Qui, tra una chiacchiera e un buon bicchier di vino, si assapora una cucina meneghina che parla di passione, tradizione e territorio. Il risotto alla milanese è come dev’essere, e qui lo chiamano Risotto “Giallo” Milano, col giallo dello zafferano che brilla come il tramonto sulla Darsena ed un sapore che è quello deciso ed avvolgente di un piatto fatto a regola d’arte. Se poi siete tra quelli che il risotto lo vogliono con l’ossobuco, qui fanno l’Ossobuco in gremolada con risotto alla milanese, servito col suo bel midollo. E poi ci sono loro, i Mondeghili tradizionali, quelle polpette di recupero che raccontano storie di nonne e pranzi della domenica, da intingere nella salsa e da mangiare con le mani, senza troppi convenevoli.

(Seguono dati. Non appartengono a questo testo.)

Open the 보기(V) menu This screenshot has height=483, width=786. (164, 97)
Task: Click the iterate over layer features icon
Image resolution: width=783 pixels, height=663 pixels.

Per chi cerca un classico senza compromessi, c’è la Milanese di vitello, quella alta, con l’osso, cotta nel burro e con la crosta ben dorata, e, se volete esagerare, qui si trova anche la Costoletta di Agnello Scozzese, avvolta da una croccante panatura dell’Antico Forno Roscioli e servita con una crema di patate alla menta ed il suo fondo al caffè.

Stendhal diceva che Milano è la città più bella del mondo, e se su questo si può discutere, una cosa è certa: a Milano si mangia come si deve ed il ristorante Stendhal ne è la riprova.